The simplest change would be to add a section to the documentation educating users on potential XSS issues and how to avoid them. This puts the onus on developers to read it and stick to best practices, but doesn't protect against accidents.

Security works best with defense-in-depth, which is why I think we should do more than just educate the user.

Sanitize content

Most of the examples use a simple text string for the content, or simple markup that doesn't have any interactivity. Potentially, content could be sanitized by default to allow for these simple use cases.

The downside is that you'd need a library like sanitize-html or DOMPurify to do it correctly, which would add an external dependency (this library currently has none).

This feels like it's beyond the scope of a grid layout library, so I don't actually recommend this as an option.

A simpler option would be to only allow text content, rendered using el.textContent = w.textContent, which would be mostly useful for examples/demos. This would a breaking change. A transitional step could be use textContent and htmlContent (or unsafeHtmlContent to make it clear that it's potentially unsafe).

Disable HTML content by default

Only allow htmlContent and passing HTML strings to addWidget if GridStack.init is passed a dangerouslyAllowHtmlContent option to enable it. This would help with migration and protect code that mostly uses addWidget(el) from accidental content during update or load.

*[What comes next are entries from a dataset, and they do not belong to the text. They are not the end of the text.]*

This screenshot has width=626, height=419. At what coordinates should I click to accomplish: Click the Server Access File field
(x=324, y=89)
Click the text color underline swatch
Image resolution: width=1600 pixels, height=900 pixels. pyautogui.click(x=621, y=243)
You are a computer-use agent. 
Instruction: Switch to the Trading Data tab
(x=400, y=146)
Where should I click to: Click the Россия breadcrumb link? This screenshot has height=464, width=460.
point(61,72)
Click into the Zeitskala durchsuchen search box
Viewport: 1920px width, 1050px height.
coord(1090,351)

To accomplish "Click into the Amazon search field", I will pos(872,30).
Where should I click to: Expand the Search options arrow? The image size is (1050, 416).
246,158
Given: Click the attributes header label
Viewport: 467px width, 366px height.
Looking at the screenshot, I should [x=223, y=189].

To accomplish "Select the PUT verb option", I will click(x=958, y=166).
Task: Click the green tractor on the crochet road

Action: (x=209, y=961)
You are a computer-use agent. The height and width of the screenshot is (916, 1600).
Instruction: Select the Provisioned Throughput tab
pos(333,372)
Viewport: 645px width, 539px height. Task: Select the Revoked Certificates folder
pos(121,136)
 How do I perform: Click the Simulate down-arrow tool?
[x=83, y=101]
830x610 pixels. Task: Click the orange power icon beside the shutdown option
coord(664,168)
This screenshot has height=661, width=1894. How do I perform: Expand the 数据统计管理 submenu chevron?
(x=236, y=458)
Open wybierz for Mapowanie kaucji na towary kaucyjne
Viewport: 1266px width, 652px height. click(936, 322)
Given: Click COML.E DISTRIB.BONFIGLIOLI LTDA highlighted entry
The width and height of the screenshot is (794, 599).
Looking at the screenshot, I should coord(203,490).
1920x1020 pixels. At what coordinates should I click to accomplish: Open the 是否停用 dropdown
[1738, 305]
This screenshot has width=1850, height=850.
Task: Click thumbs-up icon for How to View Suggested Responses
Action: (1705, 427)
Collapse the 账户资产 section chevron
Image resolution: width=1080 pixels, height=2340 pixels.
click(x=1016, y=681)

Data property / rendering function

To provide users an alternative to content, maybe allow setting a rendering function, and add a data object to the widget properties. It might work something like this:

interface MyGridData {
  type: 'chart' | 'note';
  chartConfig: ChartConfig;
  note: string;
}

const grid = GridStack<MyGridData>.init();
grid.setRenderFunc((nodeEl, node) => {
  const data = node.data;

  switch (data.type) {
    case "chart":
      const chartEl = document.createElement('div');
      setupChart(el, data.chartConfig);
      nodeEl.appendchild(el);
      break;
    case "note":
     parentEl.textContent = data.noteText;
     break;
  }
});

grid.load([
  {
    w: 3,
    h: 3,
    data: {type: 'chart', chartConfig: {series: 'agriculture'}}
  }
]);

grid.addWidget({
  w: 3,
  h: 3,
  data: {type: 'note', noteText: "Hello world"}}
});

This would basically be a more user-friendly version of the addRemoveCB and would work with addWidget instead of just load.

addRemoveCB is confusing because it lets you manage el creation but only notifies you of removal and does el.remove() itself. Instead, it might be better as three functions that the developer can pass to customize: createDOMFunc, renderFunc, removeDOMFunc.

Create would be used if the user needs to customize inserting the DOM node. Render if the user just wants to add children to the item node and use the default create func. Remove for people who need to customize how it's removed from the DOM (separate from the 'remove' event).

Data would also be useful for serializing additional state for each node instead of having to store it separately and look up by id.

If this sounds like a good approach, I can break it out into a separate Github issue.

Remove HTML strings from the framework

Ultimately, I think the goal should be to remove .innerHTML from the library entirely. If the user needs to populate content this way, they can manually set el.innerHTML, ideally after running it through a sanitizer or their framework's safe render call.

There's a couple cases where .innerHTML is used to create a div with classes which could be replaced with document.createElement followed by setting the classList. Although it's highly unlikely that gridOptions.itemClass could be passed an untrusted string, it's better to just eliminate the risk, which also makes the library more palatable to security teams where innerHTML might show up as a red flag on a scan.

Your environment

• 10.2.1